Tubna (, also spelled Tibna or Tebnah) is a village in southern Syria, administratively part of the Daraa Governorate in the Hauran region. It is located 58 km south of Damascus and 42 km from Daraa.

History
Tubna was the seat of a Monophysite monastery by the second half of the 6th century. The Byzantine Empire’s Ghassanid Arab vassals apparently maintained a presence in Tubna as evidenced by a verse by the contemporary poet al-Nabigha that placed the tomb of the Ghassanid emir between “Tubna and Jasim”. Moreover, the Ghassanids were adamant supporters of the Monophysite church and their relationship with Tubna may have been based on their support for its monastery.

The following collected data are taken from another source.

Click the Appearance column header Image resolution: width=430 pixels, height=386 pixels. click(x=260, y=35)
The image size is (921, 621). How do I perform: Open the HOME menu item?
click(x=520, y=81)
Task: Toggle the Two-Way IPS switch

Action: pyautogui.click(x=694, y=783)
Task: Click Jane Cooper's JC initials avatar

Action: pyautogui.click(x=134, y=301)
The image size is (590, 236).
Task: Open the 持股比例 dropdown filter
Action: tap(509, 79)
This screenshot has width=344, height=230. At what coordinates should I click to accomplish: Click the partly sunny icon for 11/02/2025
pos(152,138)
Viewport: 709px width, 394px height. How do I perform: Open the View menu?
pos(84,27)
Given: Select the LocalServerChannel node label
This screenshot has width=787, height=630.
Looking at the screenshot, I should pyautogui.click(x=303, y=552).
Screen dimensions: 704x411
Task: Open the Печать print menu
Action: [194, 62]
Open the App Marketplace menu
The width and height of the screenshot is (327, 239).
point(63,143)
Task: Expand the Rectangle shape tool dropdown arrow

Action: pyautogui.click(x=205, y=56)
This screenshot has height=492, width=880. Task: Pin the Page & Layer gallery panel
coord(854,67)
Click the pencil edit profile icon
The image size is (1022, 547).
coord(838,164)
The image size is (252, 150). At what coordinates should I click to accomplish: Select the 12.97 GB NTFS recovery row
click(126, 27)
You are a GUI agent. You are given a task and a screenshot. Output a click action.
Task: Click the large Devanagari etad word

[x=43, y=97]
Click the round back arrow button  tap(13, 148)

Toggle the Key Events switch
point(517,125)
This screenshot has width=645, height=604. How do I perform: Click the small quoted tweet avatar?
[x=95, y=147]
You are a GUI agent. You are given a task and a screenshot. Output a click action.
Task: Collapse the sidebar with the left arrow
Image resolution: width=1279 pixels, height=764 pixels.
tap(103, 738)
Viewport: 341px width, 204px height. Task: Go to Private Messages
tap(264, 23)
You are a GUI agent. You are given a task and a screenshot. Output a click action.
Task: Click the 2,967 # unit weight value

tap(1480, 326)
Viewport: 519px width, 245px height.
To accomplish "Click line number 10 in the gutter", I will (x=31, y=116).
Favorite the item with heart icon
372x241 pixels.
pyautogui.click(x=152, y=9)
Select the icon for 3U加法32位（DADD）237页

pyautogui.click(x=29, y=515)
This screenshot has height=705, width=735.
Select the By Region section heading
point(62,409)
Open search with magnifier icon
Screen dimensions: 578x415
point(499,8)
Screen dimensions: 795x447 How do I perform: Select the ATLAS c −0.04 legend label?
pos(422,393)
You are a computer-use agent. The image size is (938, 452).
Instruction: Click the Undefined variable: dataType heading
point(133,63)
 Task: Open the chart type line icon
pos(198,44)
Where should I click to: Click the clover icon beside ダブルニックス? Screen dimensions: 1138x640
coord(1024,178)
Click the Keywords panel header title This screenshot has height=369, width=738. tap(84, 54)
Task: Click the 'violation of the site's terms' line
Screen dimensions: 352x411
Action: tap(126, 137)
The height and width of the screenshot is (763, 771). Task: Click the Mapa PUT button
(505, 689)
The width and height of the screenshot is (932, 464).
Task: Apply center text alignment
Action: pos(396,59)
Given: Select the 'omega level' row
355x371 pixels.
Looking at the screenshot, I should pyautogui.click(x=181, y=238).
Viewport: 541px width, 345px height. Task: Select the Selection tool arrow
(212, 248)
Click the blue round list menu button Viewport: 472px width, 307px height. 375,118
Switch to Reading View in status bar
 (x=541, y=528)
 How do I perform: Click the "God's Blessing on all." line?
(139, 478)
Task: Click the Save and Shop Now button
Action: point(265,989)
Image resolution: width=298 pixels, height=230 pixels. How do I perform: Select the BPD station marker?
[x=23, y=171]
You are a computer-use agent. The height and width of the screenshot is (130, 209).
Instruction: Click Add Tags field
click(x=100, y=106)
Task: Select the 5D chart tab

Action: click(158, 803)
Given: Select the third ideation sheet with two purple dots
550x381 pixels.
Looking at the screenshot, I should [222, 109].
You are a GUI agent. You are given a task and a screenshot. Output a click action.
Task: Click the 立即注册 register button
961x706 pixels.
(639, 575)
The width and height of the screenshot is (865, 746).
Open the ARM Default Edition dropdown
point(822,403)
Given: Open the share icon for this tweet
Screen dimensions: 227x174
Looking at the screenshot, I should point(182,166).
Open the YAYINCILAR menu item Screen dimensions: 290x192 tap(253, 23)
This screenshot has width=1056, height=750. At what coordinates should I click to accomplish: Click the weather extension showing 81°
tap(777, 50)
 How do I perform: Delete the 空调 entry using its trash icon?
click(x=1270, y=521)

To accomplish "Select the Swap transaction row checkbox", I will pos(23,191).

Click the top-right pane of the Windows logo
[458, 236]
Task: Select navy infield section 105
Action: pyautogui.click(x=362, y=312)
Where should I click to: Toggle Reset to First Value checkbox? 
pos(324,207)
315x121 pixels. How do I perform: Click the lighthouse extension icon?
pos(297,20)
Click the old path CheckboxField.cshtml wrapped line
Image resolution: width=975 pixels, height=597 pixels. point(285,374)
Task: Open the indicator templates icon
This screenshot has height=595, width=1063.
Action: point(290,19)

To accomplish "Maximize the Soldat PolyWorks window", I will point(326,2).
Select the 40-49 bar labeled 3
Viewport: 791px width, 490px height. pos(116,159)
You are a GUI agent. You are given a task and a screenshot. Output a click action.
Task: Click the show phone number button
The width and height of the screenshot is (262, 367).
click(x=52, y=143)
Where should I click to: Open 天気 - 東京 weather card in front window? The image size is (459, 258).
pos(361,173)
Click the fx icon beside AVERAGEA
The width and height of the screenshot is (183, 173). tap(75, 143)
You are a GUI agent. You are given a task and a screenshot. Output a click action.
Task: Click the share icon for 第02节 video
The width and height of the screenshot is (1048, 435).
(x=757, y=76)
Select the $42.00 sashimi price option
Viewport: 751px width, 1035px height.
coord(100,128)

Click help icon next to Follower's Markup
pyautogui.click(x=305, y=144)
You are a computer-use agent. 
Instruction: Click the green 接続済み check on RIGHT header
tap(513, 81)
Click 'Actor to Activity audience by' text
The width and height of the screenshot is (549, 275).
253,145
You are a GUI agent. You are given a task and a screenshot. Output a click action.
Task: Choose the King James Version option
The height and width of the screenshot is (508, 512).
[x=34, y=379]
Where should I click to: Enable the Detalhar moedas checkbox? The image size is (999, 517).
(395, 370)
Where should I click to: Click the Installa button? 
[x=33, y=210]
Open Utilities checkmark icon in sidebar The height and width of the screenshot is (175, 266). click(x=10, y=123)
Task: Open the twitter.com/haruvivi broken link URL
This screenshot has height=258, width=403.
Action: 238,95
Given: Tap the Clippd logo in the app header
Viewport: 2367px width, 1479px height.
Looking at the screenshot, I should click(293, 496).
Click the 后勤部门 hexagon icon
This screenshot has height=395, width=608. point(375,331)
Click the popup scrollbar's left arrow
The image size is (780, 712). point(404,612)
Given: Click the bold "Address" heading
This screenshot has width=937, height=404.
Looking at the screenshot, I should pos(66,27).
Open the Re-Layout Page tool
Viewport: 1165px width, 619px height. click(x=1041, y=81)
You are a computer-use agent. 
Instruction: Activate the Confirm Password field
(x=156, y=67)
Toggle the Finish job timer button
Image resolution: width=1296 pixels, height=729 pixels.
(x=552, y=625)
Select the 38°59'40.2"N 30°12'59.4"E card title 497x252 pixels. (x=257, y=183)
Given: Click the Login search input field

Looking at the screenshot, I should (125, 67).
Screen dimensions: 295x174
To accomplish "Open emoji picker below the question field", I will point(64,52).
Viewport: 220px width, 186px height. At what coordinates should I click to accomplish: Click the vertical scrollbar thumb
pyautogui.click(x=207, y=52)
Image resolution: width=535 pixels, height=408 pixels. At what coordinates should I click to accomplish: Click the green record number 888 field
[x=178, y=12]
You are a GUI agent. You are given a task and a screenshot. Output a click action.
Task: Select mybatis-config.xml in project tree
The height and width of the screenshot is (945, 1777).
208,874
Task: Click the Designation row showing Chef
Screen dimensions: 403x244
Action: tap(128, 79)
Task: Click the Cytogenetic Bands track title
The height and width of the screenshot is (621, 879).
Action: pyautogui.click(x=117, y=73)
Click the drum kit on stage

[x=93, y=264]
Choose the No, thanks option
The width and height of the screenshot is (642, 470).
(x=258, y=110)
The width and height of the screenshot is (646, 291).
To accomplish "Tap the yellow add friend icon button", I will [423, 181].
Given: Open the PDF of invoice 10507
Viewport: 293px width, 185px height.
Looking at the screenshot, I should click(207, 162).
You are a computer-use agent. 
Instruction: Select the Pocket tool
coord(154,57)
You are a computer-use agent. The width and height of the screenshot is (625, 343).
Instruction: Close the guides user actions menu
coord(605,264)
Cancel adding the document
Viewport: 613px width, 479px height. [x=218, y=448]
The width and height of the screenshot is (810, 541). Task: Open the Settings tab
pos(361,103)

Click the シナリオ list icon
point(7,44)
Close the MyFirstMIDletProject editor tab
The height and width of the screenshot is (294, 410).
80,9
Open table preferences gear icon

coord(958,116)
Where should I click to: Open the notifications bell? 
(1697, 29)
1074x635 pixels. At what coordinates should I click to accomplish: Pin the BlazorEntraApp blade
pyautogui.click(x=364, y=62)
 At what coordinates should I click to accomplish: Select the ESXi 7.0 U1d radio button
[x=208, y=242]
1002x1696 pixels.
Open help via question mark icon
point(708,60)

The Syrian geographer Yaqut al-Hamawi noted  in the 1220s that Tubna was "a town of the Hauran, belonging to the Damascus Province".

Ottoman era
In 1596 Tubna appeared in the Ottoman tax registers as Tibna and was part of the nahiya (subdistrict) of Bani Kilab in the Hauran Sanjak. It had an entirely Muslim population consisting of 30 households and 25 bachelors. The villagers paid a fixed tax rate of 40%  on wheat, barley, summer crops, goats and beehives; a total of 16,460  akçe. 2,5/24 of the revenue went to a waqf.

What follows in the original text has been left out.